Text under study -
________________________________________
Legislative hearings ramp up this week with a number of K-12 bills

by | Sep 14, 2021 | Legislative Update Blog, State Issue | 0 comments

Tuesday, Sept. 14

10AM Assembly Committee on Education (WisEYE live coverage)

1:30PM Assembly Committee on Corrections (WisEYE live coverage)

  • AB 216 (school report cards) – requires DPI, for purposes of measuring a school district’s improvement, to exclude data derived from a juvenile detention facility or secured residential care center for children and youth if 50 percent or more of the pupils residing at the facility do not reside there for the entire school term.

Wednesday, Sept. 15

1PM Assembly Committee on State Affairs (WisEYE live coverage)

  • AB 435 (Cursive) – requires the state superintendent of public instruction to incorporate cursive writing into the model academic standards for English language arts. The bill also requires all school boards, independent charter schools, and private schools participating in a parental choice program to include cursive writing in its respective curriculum for the elementary grades. Specifically, each elementary school curriculum must include the objective that pupils be able to write legibly in cursive by the end of fifth grade.

2PM Assembly Committee on Government Accountability & Oversight (WisEYE live coverage)

  • AB 378 (financial info) – requires DPI to create a school district financial information portal, in a format that allows the public to download, sort, search, and access the information at no cost. The bill also creates an advisory committee (including a WASB appointee) to advise the DPI on the portal. The bill requires no new data collection at the school or district level.
  • AB 475 (referendum interest) – the statement included with the referendum question must also provide the estimated amount of the interest accruing on the amount of the bonds, along with the interest rate. If the interest rate is a variable rate, the statement must also specify the amount of the interest accruing on the amount of the bonds calculated using the lowest rate during the term for which the rate is applicable and the amount of the interest accruing on the amount of the bonds calculated using the highest rate during the term for which the rate is applicable.

Thursday, Sept. 16

10AM Assembly Committee on Education

  • AB 560 (safe haven) – requires a school board that provides a human growth and development instructional program to include in the instructional program an explanation of the process under current law for a parent of a newborn to relinquish custody of the newborn to a law enforcement officer, emergency medical services practitioner, or hospital staff member.
  • AB 561 (credit recovery courses) – requires a school board annually to report to the Department of Public Instruction the number of pupils who attended a credit recovery course during the school year and, for each pupil, the pupil’s grade level and the subject of the recovery course the pupil attended. DPI must annually compile and submit that information to the appropriate standing committees of the legislature. In the bill, “credit recovery course” means a program or course, including an alternative education program, as defined in s. 115.28 (7) (e) 1., that allows a pupil to retake a course or make up course credit for a course that the pupil took but did not pass and that is required for high school graduation.

10:30AM Senate Committee on Education (WisEYE live coverage)

  • SB 373 (financial info) – requires DPI to create a school district financial information portal, in a format that allows the public to download, sort, search, and access the information at no cost. The bill also creates an advisory committee (including a WASB appointee) to advise the DPI on the portal. The bill requires no new data collection at the school or district level.
  • SB 431 (Cursive) – requires the state superintendent of public instruction to incorporate cursive writing into the model academic standards for English language arts. The bill also requires all school boards, independent charter schools, and private schools participating in a parental choice program to include cursive writing in its respective curriculum for the elementary grades. Specifically, each elementary school curriculum must include the objective that pupils be able to write legibly in cursive by the end of fifth grade.
________________________________________
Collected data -
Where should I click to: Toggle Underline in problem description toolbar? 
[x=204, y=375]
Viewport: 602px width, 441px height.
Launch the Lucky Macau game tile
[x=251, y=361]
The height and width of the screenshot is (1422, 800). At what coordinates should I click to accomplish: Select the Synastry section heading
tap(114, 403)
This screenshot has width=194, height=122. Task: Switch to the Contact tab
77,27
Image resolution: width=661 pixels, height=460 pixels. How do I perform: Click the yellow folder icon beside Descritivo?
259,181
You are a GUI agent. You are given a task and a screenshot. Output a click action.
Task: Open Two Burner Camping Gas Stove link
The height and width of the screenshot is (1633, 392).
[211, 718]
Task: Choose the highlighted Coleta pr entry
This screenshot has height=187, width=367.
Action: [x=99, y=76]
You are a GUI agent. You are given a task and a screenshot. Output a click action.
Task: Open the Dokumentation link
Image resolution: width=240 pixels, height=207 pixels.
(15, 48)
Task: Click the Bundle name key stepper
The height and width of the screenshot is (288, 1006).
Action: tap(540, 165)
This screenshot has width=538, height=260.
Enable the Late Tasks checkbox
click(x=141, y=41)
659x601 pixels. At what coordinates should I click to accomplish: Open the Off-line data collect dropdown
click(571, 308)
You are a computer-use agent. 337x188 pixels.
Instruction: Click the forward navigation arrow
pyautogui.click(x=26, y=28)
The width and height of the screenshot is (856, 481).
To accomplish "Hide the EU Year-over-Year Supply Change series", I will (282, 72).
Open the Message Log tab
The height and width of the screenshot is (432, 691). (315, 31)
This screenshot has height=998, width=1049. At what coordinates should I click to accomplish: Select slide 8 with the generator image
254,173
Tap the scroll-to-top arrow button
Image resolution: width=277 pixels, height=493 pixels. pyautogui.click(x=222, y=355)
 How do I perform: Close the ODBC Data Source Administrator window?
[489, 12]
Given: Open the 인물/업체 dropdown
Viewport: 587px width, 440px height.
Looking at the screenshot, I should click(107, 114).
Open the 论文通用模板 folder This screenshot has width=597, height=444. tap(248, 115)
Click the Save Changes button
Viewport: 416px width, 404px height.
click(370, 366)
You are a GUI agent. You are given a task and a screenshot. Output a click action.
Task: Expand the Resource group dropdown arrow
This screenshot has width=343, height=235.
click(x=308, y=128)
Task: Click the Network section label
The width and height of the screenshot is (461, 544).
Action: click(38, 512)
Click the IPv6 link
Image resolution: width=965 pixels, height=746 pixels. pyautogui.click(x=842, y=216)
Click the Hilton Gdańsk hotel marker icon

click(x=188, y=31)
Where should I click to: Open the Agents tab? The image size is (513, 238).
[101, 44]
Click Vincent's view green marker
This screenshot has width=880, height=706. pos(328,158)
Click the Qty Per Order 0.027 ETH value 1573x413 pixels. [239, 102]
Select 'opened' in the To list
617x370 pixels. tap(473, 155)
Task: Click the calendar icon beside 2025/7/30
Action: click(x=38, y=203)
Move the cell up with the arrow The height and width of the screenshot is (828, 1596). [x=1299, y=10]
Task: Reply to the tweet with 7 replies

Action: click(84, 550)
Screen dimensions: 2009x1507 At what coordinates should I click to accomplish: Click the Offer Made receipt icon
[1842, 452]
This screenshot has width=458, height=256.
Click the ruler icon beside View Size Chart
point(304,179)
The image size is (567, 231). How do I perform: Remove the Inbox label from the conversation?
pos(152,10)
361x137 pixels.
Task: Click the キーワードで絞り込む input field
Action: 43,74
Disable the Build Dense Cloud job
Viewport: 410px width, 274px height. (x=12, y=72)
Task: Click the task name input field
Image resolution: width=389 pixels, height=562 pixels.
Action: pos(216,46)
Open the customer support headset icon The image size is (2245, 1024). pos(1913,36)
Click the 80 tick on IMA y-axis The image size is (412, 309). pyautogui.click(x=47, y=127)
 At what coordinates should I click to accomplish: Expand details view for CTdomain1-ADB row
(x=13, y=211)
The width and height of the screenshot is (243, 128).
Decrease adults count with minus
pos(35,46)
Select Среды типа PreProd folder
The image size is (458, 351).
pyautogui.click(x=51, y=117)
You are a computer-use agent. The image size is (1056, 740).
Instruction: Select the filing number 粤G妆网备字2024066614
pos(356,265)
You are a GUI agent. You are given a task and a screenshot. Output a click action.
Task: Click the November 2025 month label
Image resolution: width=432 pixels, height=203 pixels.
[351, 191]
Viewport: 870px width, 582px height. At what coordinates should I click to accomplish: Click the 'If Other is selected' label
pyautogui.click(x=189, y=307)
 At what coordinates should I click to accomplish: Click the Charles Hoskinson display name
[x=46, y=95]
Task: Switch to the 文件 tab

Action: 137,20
________________________________________
Your assignment -
Rewrite the passage of the legislative hearing schedule that begins at the words "Legislative hearings ramp" and stops after "Assembly Committee on Education (WisEYE live coverage)", replacing "WisEYE" with "WisconsinEye".

Output below -
Legislative hearings ramp up this week with a number of K-12 bills

by | Sep 14, 2021 | Legislative Update Blog, State Issue | 0 comments

Tuesday, Sept. 14

10AM Assembly Committee on Education (WisconsinEye live coverage)